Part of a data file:
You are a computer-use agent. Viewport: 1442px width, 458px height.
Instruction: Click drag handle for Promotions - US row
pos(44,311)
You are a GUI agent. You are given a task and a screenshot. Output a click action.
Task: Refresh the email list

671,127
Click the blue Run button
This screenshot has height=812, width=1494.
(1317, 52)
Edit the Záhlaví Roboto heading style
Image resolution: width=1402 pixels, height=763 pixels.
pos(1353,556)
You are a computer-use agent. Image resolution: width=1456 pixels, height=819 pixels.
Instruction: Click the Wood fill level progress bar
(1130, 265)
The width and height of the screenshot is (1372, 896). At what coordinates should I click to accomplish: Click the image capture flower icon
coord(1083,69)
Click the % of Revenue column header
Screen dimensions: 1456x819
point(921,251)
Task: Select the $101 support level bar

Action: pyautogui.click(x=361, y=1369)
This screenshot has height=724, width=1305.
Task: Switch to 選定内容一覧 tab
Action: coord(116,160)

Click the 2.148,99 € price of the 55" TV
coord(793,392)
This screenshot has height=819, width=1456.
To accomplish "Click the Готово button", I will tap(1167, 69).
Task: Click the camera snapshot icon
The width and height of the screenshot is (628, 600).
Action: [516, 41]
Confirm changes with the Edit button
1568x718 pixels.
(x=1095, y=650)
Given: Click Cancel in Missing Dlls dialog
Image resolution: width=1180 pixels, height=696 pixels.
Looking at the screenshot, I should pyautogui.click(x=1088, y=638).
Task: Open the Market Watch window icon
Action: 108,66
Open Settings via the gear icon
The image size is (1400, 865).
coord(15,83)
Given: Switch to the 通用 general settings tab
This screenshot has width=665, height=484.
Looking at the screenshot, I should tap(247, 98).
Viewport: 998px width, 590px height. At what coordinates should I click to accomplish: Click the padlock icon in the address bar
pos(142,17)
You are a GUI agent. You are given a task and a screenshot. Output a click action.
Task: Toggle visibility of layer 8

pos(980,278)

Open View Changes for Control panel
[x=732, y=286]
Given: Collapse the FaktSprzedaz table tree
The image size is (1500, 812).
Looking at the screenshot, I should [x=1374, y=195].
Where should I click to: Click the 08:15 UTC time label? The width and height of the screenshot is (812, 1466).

Task objective: Copy every line above word for word, with no changes.

Response to this task:
You are a computer-use agent. Viewport: 1442px width, 458px height.
Instruction: Click drag handle for Promotions - US row
pos(44,311)
You are a GUI agent. You are given a task and a screenshot. Output a click action.
Task: Refresh the email list

671,127
Click the blue Run button
This screenshot has height=812, width=1494.
(1317, 52)
Edit the Záhlaví Roboto heading style
Image resolution: width=1402 pixels, height=763 pixels.
pos(1353,556)
You are a computer-use agent. Image resolution: width=1456 pixels, height=819 pixels.
Instruction: Click the Wood fill level progress bar
(1130, 265)
The width and height of the screenshot is (1372, 896). At what coordinates should I click to accomplish: Click the image capture flower icon
coord(1083,69)
Click the % of Revenue column header
Screen dimensions: 1456x819
point(921,251)
Task: Select the $101 support level bar

Action: pyautogui.click(x=361, y=1369)
This screenshot has height=724, width=1305.
Task: Switch to 選定内容一覧 tab
Action: coord(116,160)

Click the 2.148,99 € price of the 55" TV
coord(793,392)
This screenshot has height=819, width=1456.
To accomplish "Click the Готово button", I will tap(1167, 69).
Task: Click the camera snapshot icon
The width and height of the screenshot is (628, 600).
Action: [516, 41]
Confirm changes with the Edit button
1568x718 pixels.
(x=1095, y=650)
Given: Click Cancel in Missing Dlls dialog
Image resolution: width=1180 pixels, height=696 pixels.
Looking at the screenshot, I should pyautogui.click(x=1088, y=638).
Task: Open the Market Watch window icon
Action: 108,66
Open Settings via the gear icon
The image size is (1400, 865).
coord(15,83)
Given: Switch to the 通用 general settings tab
This screenshot has width=665, height=484.
Looking at the screenshot, I should tap(247, 98).
Viewport: 998px width, 590px height. At what coordinates should I click to accomplish: Click the padlock icon in the address bar
pos(142,17)
You are a GUI agent. You are given a task and a screenshot. Output a click action.
Task: Toggle visibility of layer 8

pos(980,278)

Open View Changes for Control panel
[x=732, y=286]
Given: Collapse the FaktSprzedaz table tree
The image size is (1500, 812).
Looking at the screenshot, I should [x=1374, y=195].
Where should I click to: Click the 08:15 UTC time label? The width and height of the screenshot is (812, 1466).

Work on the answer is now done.